Sinn Féin councillor Angela Donnelly has said that women are underrepresented on Fingal County Council.
Donnelly, who leads Sinn Féin on Fingal County Council, noted that the Corporate Policy Groups has 7 Strategic Policy Committee chairs, and the current make-up consists of six male councillors and one female councillor.
Joan Hopkins of the Social Democrats will briefly reduce the ratio from six men to one woman when she takes over Joe Newman’s slot on the Corporate Policy Group halfway through the council’s term.
The National Women’s Council of Ireland recently commissioned a report titled “Women Beyond the Dáil: Access, Representation and Retention in Irish Local Government” and it found that out of the 949 seats up for grabs at local elections, just 247 of those seats are held by women or 26% of the overall seats.
The report found that the Social Democrats and the Greens ran the most female candidates at 51% and 50%, 44% of Sinn Féin’s candidates were women, with People Before Profit/Solidarity and Labour at 42% and 41% respectively.
Fianna Fáil and Fine Gael, the two largest parties in local government, didn’t crack 30% according to the report.
Just 25% of Fianna Fáil’s candidates were women, while 29% of Fine Gael’s candidates were female.
Donnelly said the statistics “makes for grim reading if you are an advocate of truly representational politics” and points to “stagnation.”
She said that “structural reforms are required to meaningfully advance gender parity in local authorities.”
Fingal County Council finished the last term with 35% of the council consisting of women, dropping to 33% for the new council term.
South Dublin County Council was revealed to have the highest level of female representation in the chamber, with 48% of elected representatives on SDCC being women.
Donnelly said “we need more women in decision-making roles to ensure women’s voices are heard.
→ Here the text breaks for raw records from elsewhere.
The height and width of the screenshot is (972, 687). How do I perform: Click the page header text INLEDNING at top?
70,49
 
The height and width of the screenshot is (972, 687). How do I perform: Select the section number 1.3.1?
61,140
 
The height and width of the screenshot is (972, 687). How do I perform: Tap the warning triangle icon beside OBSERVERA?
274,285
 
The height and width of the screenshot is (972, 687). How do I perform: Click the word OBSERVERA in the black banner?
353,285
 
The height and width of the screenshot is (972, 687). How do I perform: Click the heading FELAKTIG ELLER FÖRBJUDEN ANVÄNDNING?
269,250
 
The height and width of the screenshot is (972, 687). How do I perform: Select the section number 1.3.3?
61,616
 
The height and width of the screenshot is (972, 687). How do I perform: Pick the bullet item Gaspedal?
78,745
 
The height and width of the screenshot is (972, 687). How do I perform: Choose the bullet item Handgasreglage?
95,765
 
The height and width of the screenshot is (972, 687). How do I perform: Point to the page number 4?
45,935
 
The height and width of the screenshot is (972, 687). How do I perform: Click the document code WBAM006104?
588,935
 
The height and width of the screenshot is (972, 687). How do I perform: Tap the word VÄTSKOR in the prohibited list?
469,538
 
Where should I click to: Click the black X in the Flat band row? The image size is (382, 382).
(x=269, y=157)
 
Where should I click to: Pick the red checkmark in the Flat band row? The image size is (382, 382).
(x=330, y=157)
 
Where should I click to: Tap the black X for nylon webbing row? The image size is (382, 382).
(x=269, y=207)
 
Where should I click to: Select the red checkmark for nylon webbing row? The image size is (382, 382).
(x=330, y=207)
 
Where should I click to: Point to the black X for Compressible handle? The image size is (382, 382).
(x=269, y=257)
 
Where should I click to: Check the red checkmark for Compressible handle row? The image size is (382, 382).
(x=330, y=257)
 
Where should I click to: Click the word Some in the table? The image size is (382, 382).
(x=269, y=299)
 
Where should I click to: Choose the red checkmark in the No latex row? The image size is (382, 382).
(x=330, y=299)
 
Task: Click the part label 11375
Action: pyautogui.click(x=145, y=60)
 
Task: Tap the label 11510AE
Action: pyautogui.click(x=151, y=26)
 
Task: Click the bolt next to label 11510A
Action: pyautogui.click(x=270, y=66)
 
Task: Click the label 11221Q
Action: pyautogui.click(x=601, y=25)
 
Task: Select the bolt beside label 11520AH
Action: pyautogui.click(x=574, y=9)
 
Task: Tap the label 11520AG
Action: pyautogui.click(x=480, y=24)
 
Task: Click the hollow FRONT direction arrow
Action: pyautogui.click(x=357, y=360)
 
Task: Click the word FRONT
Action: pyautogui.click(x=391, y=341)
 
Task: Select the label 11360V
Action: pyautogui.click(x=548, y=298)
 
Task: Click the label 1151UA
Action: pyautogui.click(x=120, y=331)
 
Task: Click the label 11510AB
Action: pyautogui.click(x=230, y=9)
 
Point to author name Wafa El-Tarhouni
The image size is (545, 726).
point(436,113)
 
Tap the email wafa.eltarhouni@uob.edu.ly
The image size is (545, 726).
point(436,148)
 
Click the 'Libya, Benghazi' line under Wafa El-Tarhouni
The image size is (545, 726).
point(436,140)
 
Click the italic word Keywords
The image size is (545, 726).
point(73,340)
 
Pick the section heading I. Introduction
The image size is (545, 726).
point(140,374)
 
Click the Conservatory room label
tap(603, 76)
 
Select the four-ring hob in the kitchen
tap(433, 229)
Politics must be truly representational and must include more women speaking about their lived experience if we are to get strong local and national government.”
According to the United Nations, only six countries have female representation of 50% and above in their houses of parliament or lower house – Rwanda, Cuba, Nicaragua, Andorra, Mexico, New Zealand, and the United Arab Emirates.
The United Nations report places Ireland at 103rd.
Women for Election has called for a 40% gender quota for local elections, just like how there are currently gender quotas for Dáil elections of 40%.
The National Women’s Council of Ireland stated that co-option can be an excellent entry route into politics for women, as it overcomes the barrier of women’s invisible contribution to their communities, and further recommended that women-only shortlists for co-option would be an easy fix at a local level.
Donnelly said “we are failing women if we do not begin a process to address this gender imbalance; women’s political participation is a fundamental prerequisite for gender equality and genuine democracy.”